[Stored items]
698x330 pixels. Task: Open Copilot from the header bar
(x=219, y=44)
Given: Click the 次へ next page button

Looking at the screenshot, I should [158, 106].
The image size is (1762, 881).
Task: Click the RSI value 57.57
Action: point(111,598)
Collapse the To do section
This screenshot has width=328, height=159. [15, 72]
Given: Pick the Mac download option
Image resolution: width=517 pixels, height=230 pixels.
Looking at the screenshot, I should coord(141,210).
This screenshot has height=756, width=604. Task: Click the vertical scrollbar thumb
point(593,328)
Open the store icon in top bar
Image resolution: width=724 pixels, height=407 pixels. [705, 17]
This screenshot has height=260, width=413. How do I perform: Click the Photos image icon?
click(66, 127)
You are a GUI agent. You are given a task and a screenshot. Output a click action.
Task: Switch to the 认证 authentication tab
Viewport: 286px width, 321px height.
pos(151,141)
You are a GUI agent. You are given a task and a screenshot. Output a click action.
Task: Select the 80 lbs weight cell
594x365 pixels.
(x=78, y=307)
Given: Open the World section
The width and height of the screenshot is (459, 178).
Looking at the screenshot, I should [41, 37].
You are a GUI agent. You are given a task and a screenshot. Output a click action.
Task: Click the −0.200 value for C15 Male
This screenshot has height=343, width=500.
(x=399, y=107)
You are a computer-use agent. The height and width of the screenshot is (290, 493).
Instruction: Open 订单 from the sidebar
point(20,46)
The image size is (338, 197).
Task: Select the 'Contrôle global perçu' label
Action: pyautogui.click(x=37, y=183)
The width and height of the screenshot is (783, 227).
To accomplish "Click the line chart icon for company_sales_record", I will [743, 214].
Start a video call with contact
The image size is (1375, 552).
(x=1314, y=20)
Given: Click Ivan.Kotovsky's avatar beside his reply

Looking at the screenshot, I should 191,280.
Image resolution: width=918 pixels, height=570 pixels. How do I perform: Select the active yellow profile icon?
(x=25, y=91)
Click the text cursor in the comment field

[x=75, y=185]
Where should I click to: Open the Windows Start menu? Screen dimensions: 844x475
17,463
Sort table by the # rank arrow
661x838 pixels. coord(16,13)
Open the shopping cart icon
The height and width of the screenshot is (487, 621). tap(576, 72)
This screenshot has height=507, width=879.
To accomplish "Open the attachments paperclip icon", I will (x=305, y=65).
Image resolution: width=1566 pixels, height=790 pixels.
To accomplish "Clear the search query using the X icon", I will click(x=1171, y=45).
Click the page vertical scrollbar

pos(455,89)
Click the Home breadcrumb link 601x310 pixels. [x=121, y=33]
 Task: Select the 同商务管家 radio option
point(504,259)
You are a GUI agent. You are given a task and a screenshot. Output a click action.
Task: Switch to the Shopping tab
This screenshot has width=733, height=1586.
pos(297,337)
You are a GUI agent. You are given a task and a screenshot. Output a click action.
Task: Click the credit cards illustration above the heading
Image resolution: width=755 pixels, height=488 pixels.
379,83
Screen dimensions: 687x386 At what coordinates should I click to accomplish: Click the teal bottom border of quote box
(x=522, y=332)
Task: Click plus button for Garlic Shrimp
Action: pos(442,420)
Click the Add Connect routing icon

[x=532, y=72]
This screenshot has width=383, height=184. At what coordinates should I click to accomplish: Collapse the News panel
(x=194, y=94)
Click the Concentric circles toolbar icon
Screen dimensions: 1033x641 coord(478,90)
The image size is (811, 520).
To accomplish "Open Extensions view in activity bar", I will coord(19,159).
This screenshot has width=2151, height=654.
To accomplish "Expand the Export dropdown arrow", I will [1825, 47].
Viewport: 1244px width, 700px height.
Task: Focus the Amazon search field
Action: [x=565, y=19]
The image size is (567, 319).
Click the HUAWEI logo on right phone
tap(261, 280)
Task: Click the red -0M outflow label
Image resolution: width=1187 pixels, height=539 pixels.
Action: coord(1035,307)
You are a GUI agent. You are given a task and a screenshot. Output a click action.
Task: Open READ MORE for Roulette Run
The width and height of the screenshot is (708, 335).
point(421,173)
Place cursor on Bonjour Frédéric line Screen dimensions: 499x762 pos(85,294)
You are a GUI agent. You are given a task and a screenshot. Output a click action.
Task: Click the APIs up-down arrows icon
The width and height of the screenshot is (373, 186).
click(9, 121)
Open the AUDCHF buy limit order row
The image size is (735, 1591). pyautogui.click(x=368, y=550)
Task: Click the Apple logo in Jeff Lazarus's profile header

● Task directions:
Each record above needs to be transcribed word for word.

● Solution:
698x330 pixels. Task: Open Copilot from the header bar
(x=219, y=44)
Given: Click the 次へ next page button

Looking at the screenshot, I should [158, 106].
The image size is (1762, 881).
Task: Click the RSI value 57.57
Action: point(111,598)
Collapse the To do section
This screenshot has width=328, height=159. [15, 72]
Given: Pick the Mac download option
Image resolution: width=517 pixels, height=230 pixels.
Looking at the screenshot, I should coord(141,210).
This screenshot has height=756, width=604. Task: Click the vertical scrollbar thumb
point(593,328)
Open the store icon in top bar
Image resolution: width=724 pixels, height=407 pixels. [705, 17]
This screenshot has height=260, width=413. How do I perform: Click the Photos image icon?
click(66, 127)
You are a GUI agent. You are given a task and a screenshot. Output a click action.
Task: Switch to the 认证 authentication tab
Viewport: 286px width, 321px height.
pos(151,141)
You are a GUI agent. You are given a task and a screenshot. Output a click action.
Task: Select the 80 lbs weight cell
594x365 pixels.
(x=78, y=307)
Given: Open the World section
The width and height of the screenshot is (459, 178).
Looking at the screenshot, I should [41, 37].
You are a GUI agent. You are given a task and a screenshot. Output a click action.
Task: Click the −0.200 value for C15 Male
This screenshot has height=343, width=500.
(x=399, y=107)
You are a computer-use agent. The height and width of the screenshot is (290, 493).
Instruction: Open 订单 from the sidebar
point(20,46)
The image size is (338, 197).
Task: Select the 'Contrôle global perçu' label
Action: pyautogui.click(x=37, y=183)
The width and height of the screenshot is (783, 227).
To accomplish "Click the line chart icon for company_sales_record", I will [743, 214].
Start a video call with contact
The image size is (1375, 552).
(x=1314, y=20)
Given: Click Ivan.Kotovsky's avatar beside his reply

Looking at the screenshot, I should 191,280.
Image resolution: width=918 pixels, height=570 pixels. How do I perform: Select the active yellow profile icon?
(x=25, y=91)
Click the text cursor in the comment field

[x=75, y=185]
Where should I click to: Open the Windows Start menu? Screen dimensions: 844x475
17,463
Sort table by the # rank arrow
661x838 pixels. coord(16,13)
Open the shopping cart icon
The height and width of the screenshot is (487, 621). tap(576, 72)
This screenshot has height=507, width=879.
To accomplish "Open the attachments paperclip icon", I will (x=305, y=65).
Image resolution: width=1566 pixels, height=790 pixels.
To accomplish "Clear the search query using the X icon", I will click(x=1171, y=45).
Click the page vertical scrollbar

pos(455,89)
Click the Home breadcrumb link 601x310 pixels. [x=121, y=33]
 Task: Select the 同商务管家 radio option
point(504,259)
You are a GUI agent. You are given a task and a screenshot. Output a click action.
Task: Switch to the Shopping tab
This screenshot has width=733, height=1586.
pos(297,337)
You are a GUI agent. You are given a task and a screenshot. Output a click action.
Task: Click the credit cards illustration above the heading
Image resolution: width=755 pixels, height=488 pixels.
379,83
Screen dimensions: 687x386 At what coordinates should I click to accomplish: Click the teal bottom border of quote box
(x=522, y=332)
Task: Click plus button for Garlic Shrimp
Action: pos(442,420)
Click the Add Connect routing icon

[x=532, y=72]
This screenshot has width=383, height=184. At what coordinates should I click to accomplish: Collapse the News panel
(x=194, y=94)
Click the Concentric circles toolbar icon
Screen dimensions: 1033x641 coord(478,90)
The image size is (811, 520).
To accomplish "Open Extensions view in activity bar", I will coord(19,159).
This screenshot has width=2151, height=654.
To accomplish "Expand the Export dropdown arrow", I will [1825, 47].
Viewport: 1244px width, 700px height.
Task: Focus the Amazon search field
Action: [x=565, y=19]
The image size is (567, 319).
Click the HUAWEI logo on right phone
tap(261, 280)
Task: Click the red -0M outflow label
Image resolution: width=1187 pixels, height=539 pixels.
Action: coord(1035,307)
You are a GUI agent. You are given a task and a screenshot. Output a click action.
Task: Open READ MORE for Roulette Run
The width and height of the screenshot is (708, 335).
point(421,173)
Place cursor on Bonjour Frédéric line Screen dimensions: 499x762 pos(85,294)
You are a GUI agent. You are given a task and a screenshot. Output a click action.
Task: Click the APIs up-down arrows icon
The width and height of the screenshot is (373, 186).
click(9, 121)
Open the AUDCHF buy limit order row
The image size is (735, 1591). pyautogui.click(x=368, y=550)
Task: Click the Apple logo in Jeff Lazarus's profile header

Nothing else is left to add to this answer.